The Poverty and Shared Prosperity series provides a global audience with the latest and most accurate estimates on trends in global poverty and shared prosperity, as well as in-depth research into policies and interventions that can make a difference for the world’s poorest.
The 2016 edition released in October 2016 takes a close look at the role that inequality reduction plays in ending extreme poverty and improving the livelihoods of the poorest in every country. It looks at recent country experiences that have been successful in reducing inequality, provides key lessons from those experiences, and synthesizes the rigorous evidence on public policies that can shift inequality in a way that bolsters poverty reduction and shared prosperity in a sustainable manner.

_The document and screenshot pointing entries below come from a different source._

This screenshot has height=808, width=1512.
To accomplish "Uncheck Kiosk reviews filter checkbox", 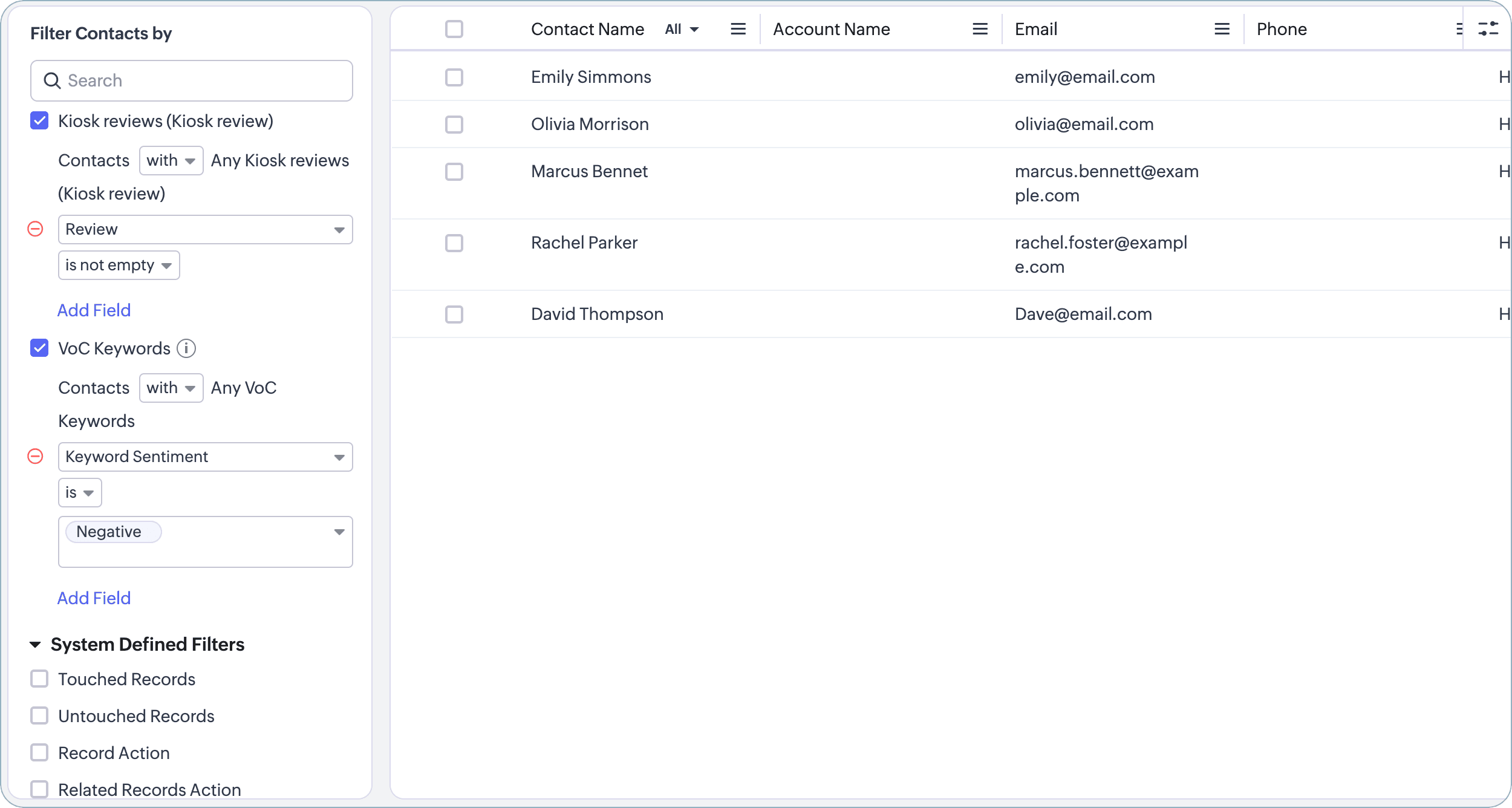I will 39,121.
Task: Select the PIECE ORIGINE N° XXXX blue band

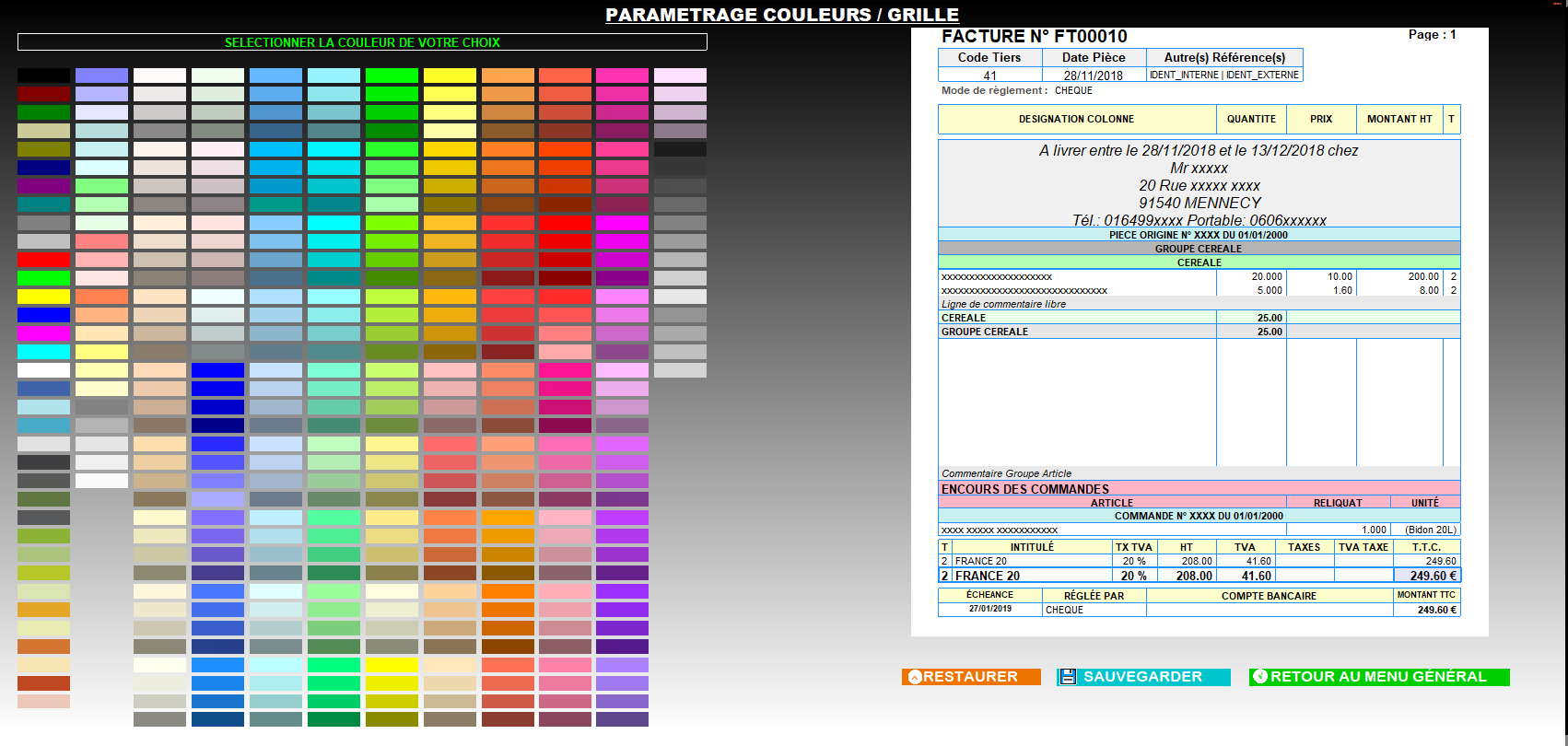Action: [x=1199, y=235]
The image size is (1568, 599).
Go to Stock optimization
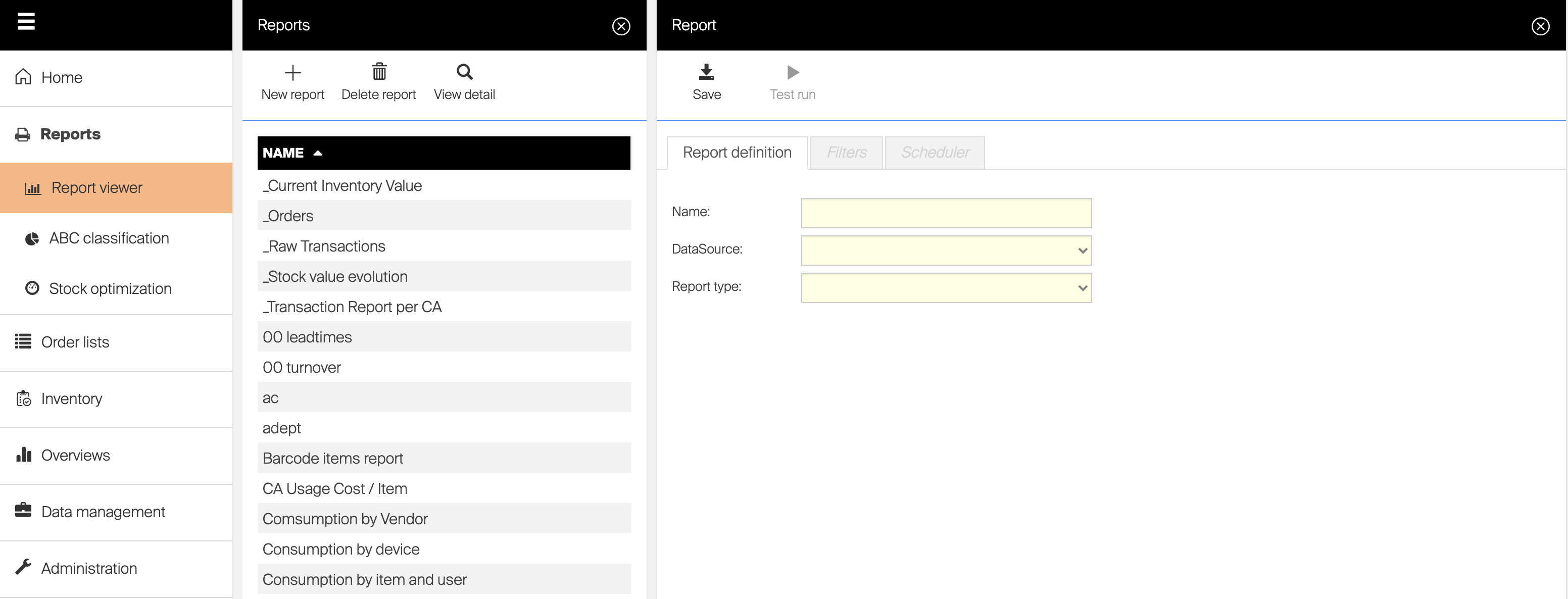110,288
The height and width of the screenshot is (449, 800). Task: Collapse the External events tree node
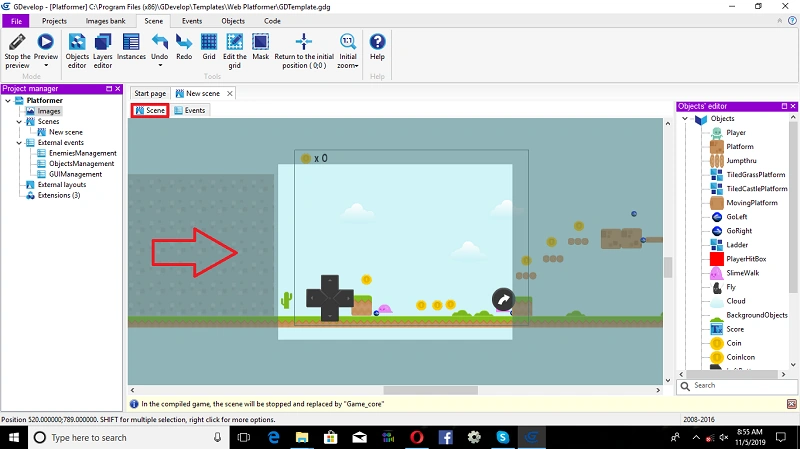tap(19, 143)
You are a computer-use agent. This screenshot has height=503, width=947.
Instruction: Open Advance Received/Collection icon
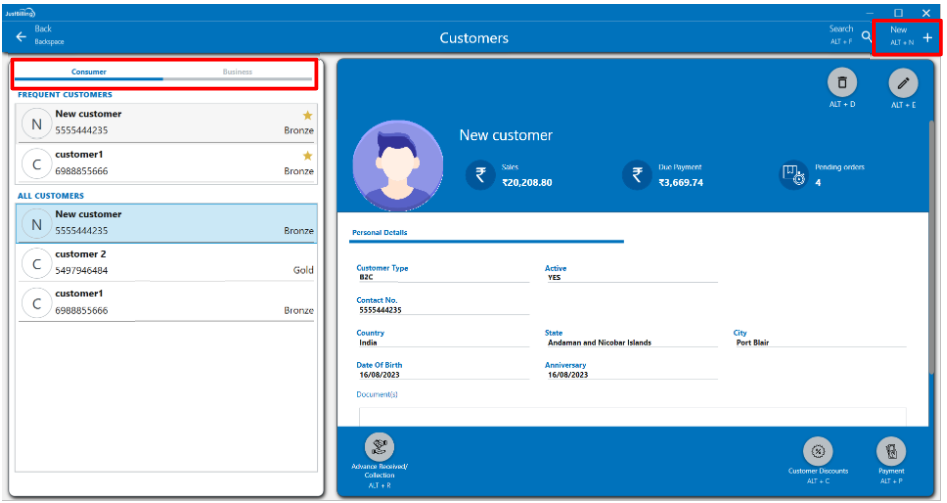tap(379, 448)
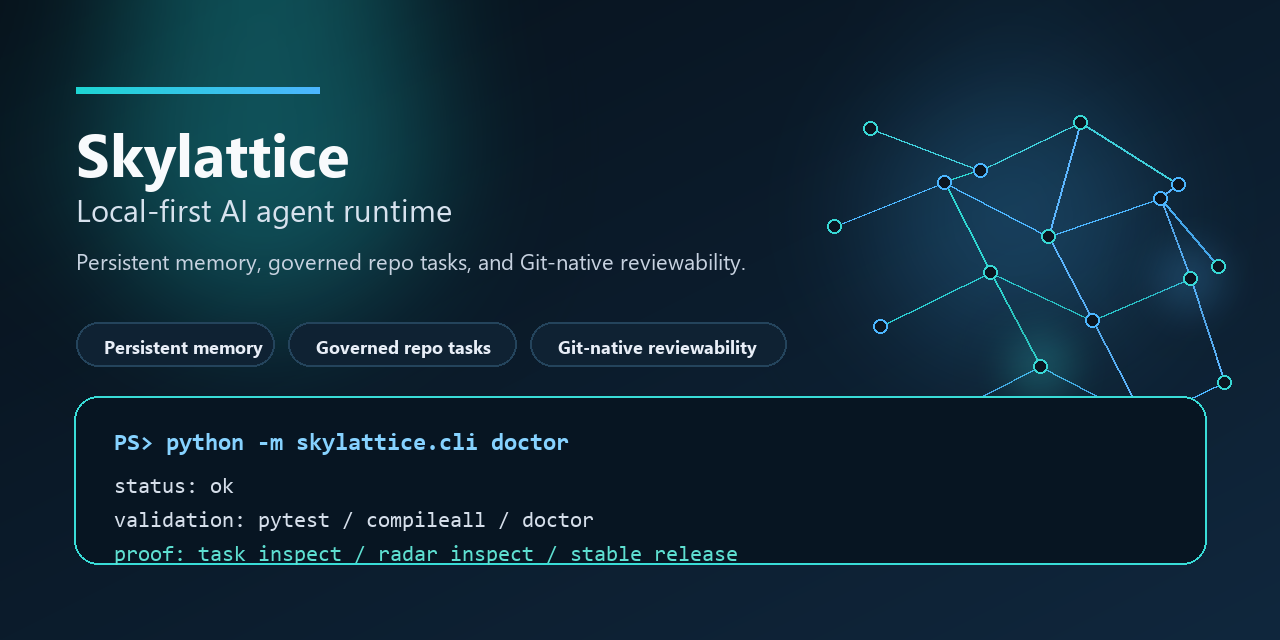This screenshot has height=640, width=1280.
Task: Select the Git-native reviewability pill
Action: click(x=657, y=345)
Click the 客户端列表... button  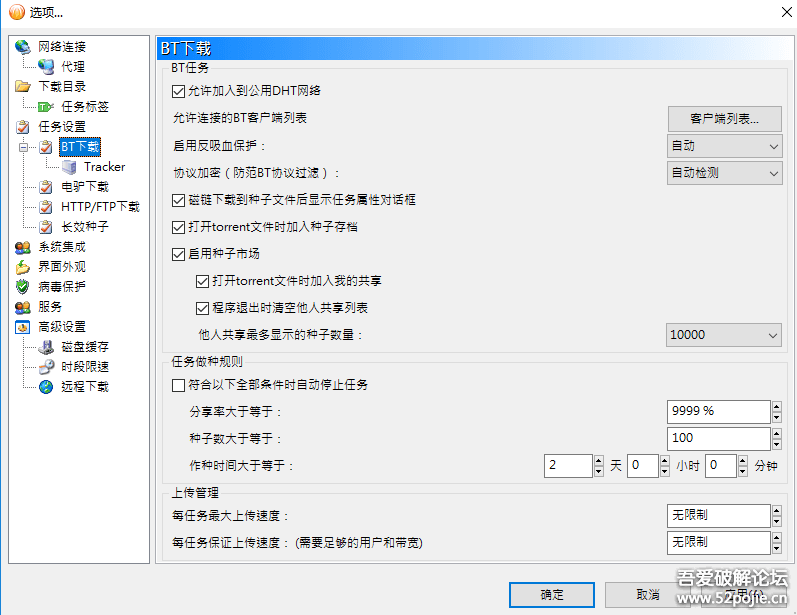pos(724,119)
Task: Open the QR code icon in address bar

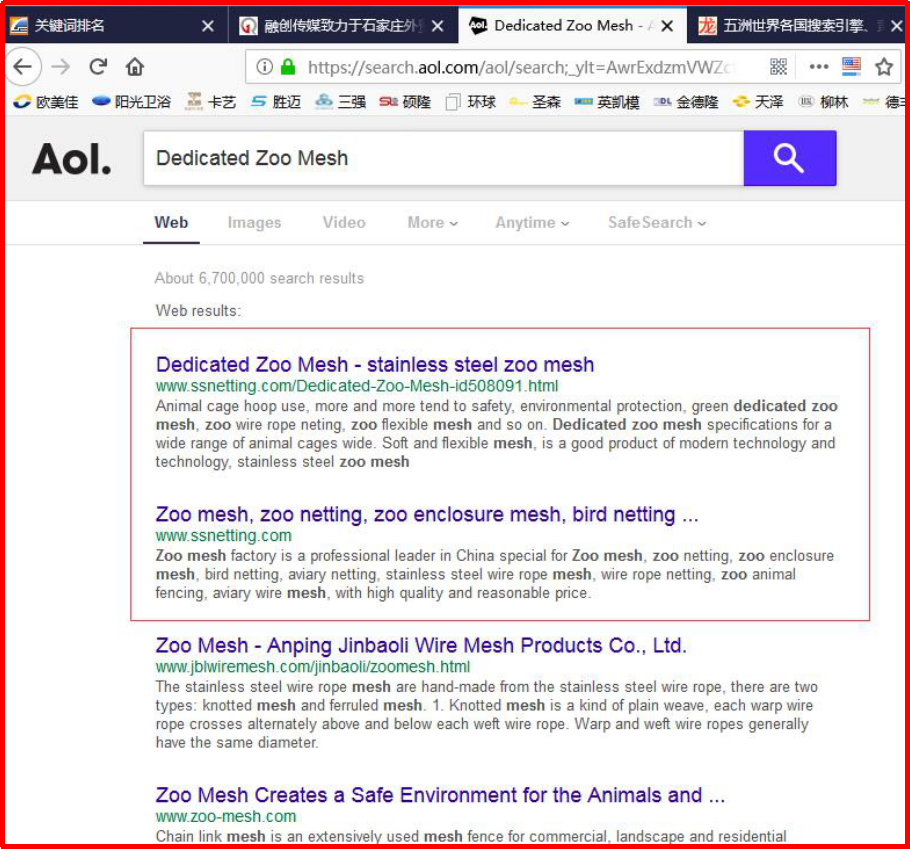Action: [779, 67]
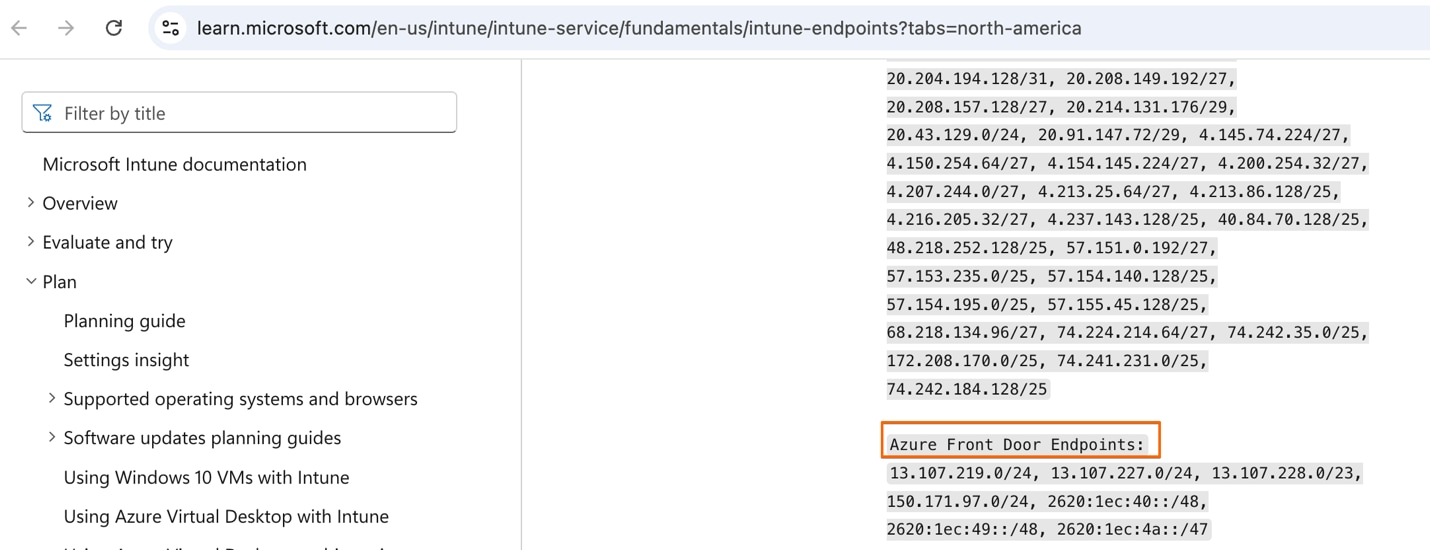
Task: Click the browser back arrow
Action: 19,28
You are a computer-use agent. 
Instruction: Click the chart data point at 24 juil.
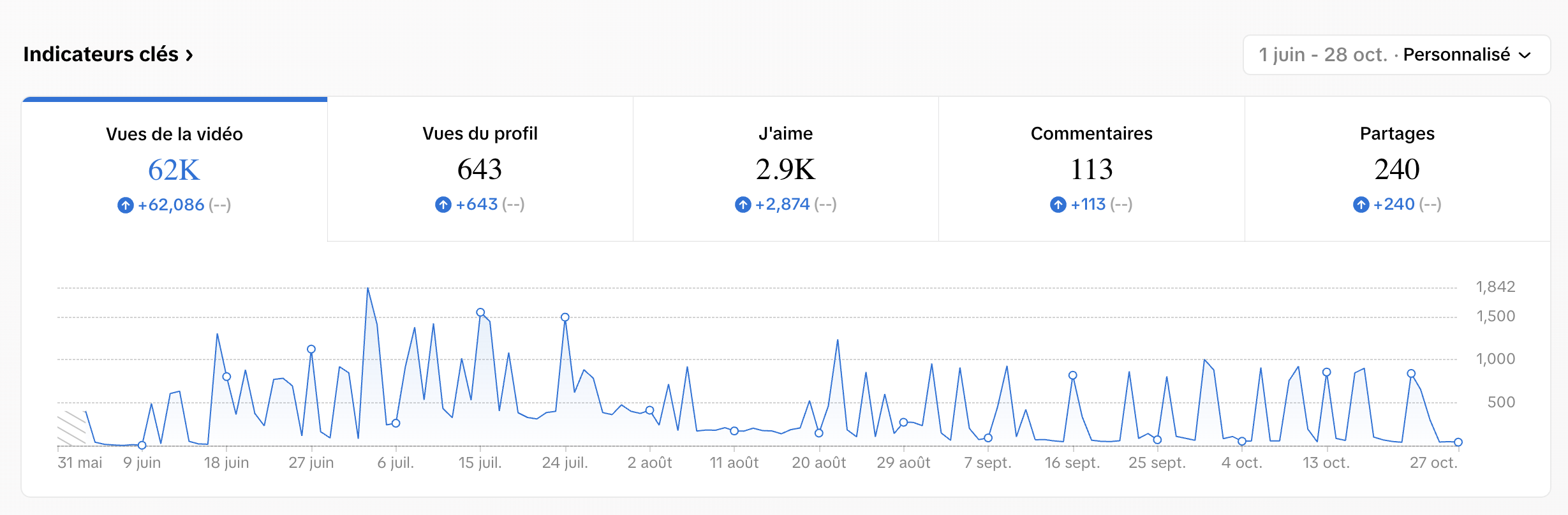point(565,317)
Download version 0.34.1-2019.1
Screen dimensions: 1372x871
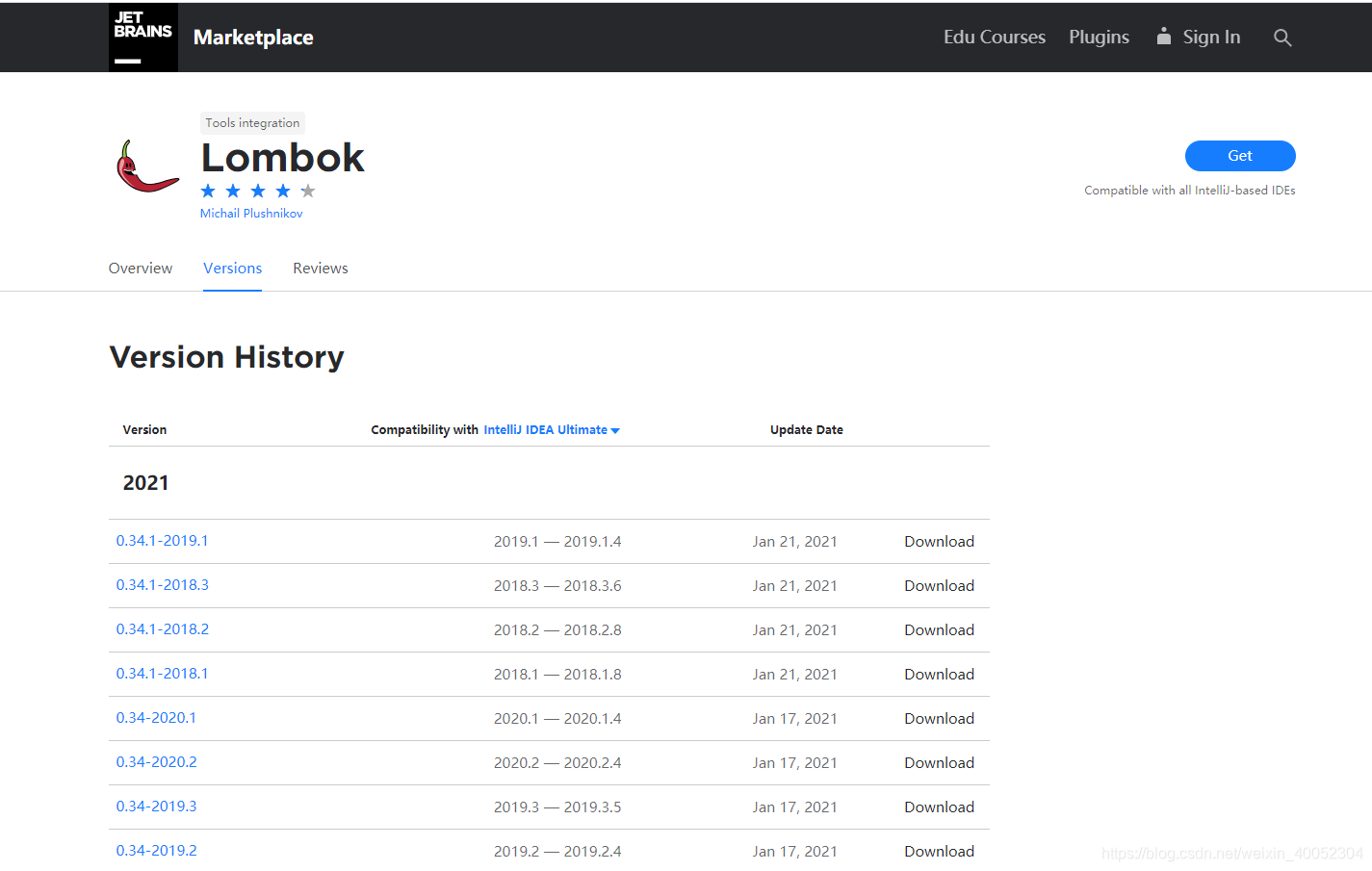click(x=939, y=541)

Progress on extreme poverty was driven mainly by East Asia and Pacific, especially China and Indonesia, and by India. Half of the world’s extreme poor now live in Sub-Saharan Africa, and another third live in South Asia. Sub-Saharan Africa has the largest number of extreme poor in the world, 389 million, which accounts for half of the total number of extreme poor in the world, and more than all the other regions combined.
In 60 out of the 83 countries covered by the new report to track shared prosperity, average incomes went up for people living in the bottom 40 percent of their countries between 2008 and 2013, despite the financial crisis. Importantly, these countries represent 67 percent of the world’s population.